§ **ACTION ITEM**
In the data that follows, count each line holding the string "height"; answer with the number only.
[STUDY MATERIAL — start]
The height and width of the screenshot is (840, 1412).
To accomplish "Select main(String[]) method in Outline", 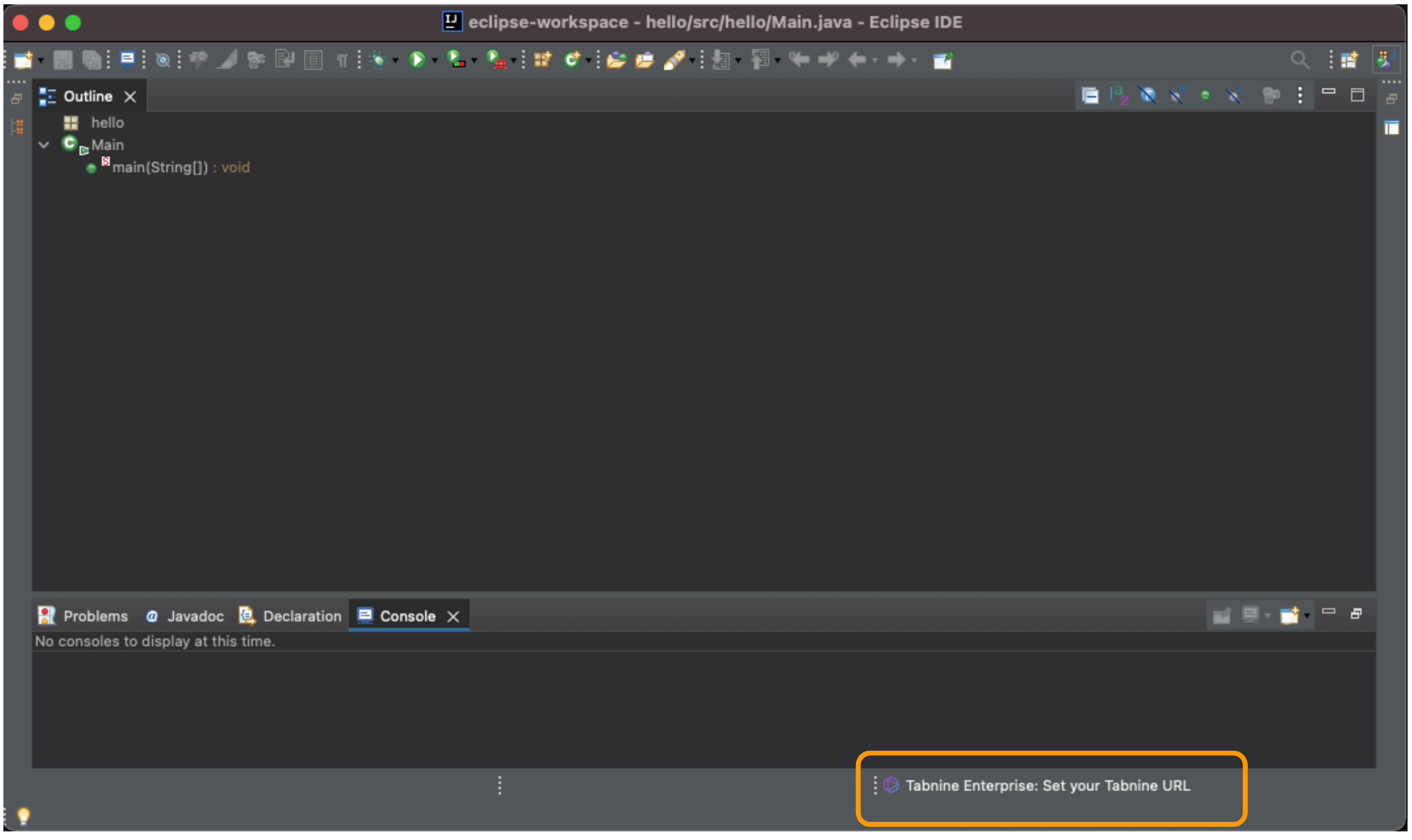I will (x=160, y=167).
[STUDY MATERIAL — finish]
[STUDY MATERIAL — start]
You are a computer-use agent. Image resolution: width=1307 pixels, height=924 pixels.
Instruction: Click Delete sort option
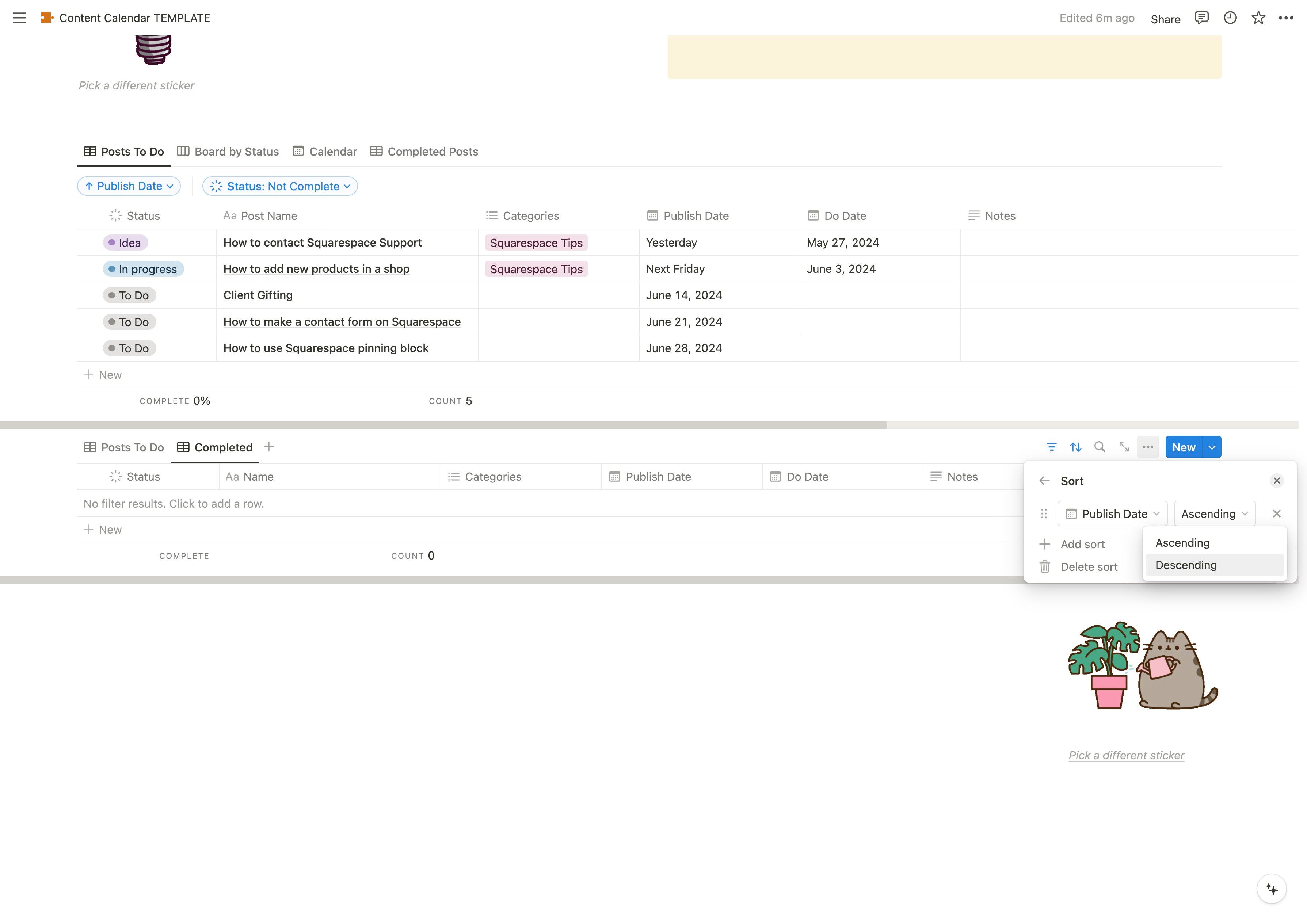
[STUDY MATERIAL — finish]
[STUDY MATERIAL — start]
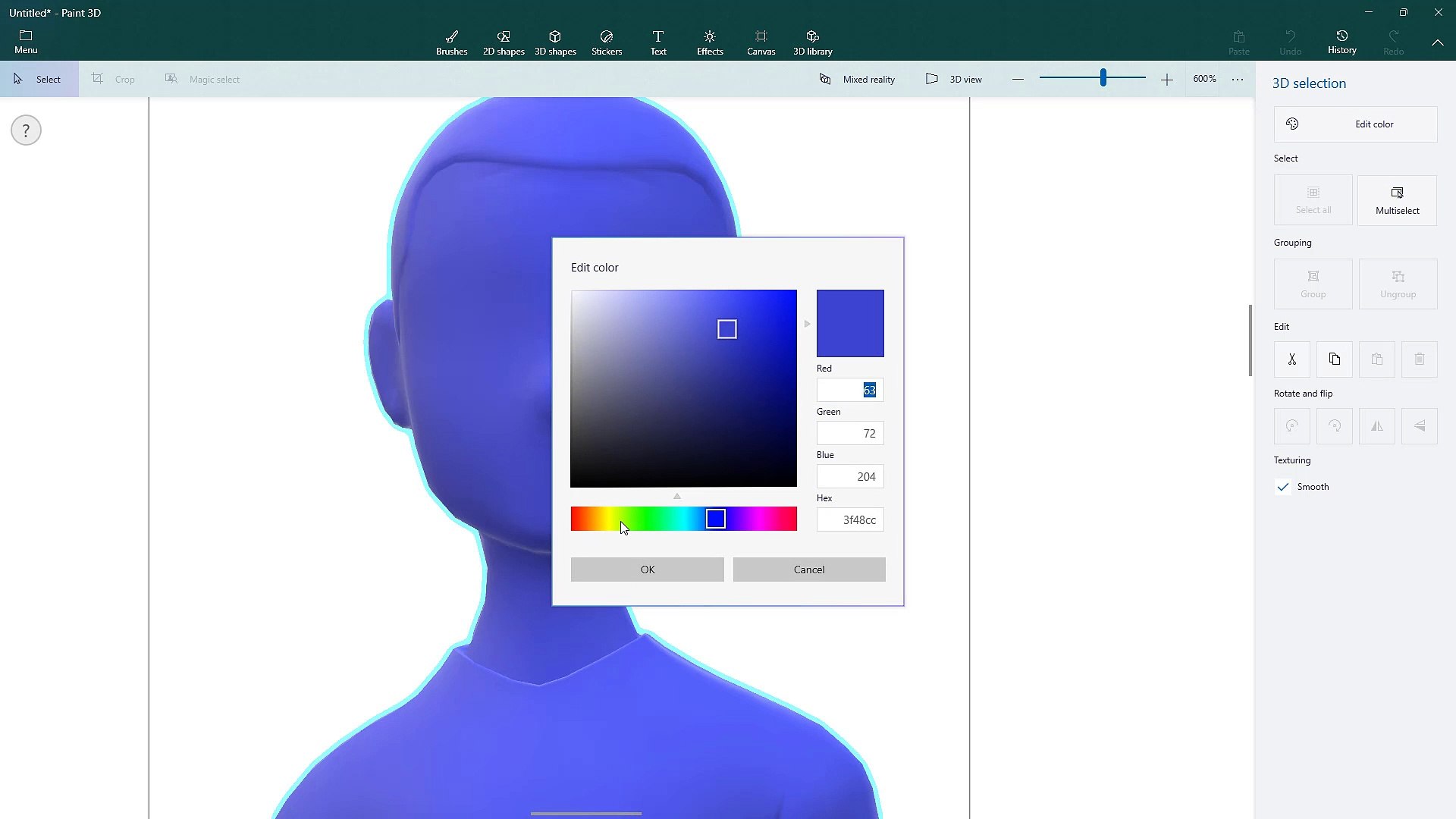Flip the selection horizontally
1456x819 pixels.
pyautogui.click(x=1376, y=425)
[STUDY MATERIAL — finish]
§ **WRITTEN ANSWER**
2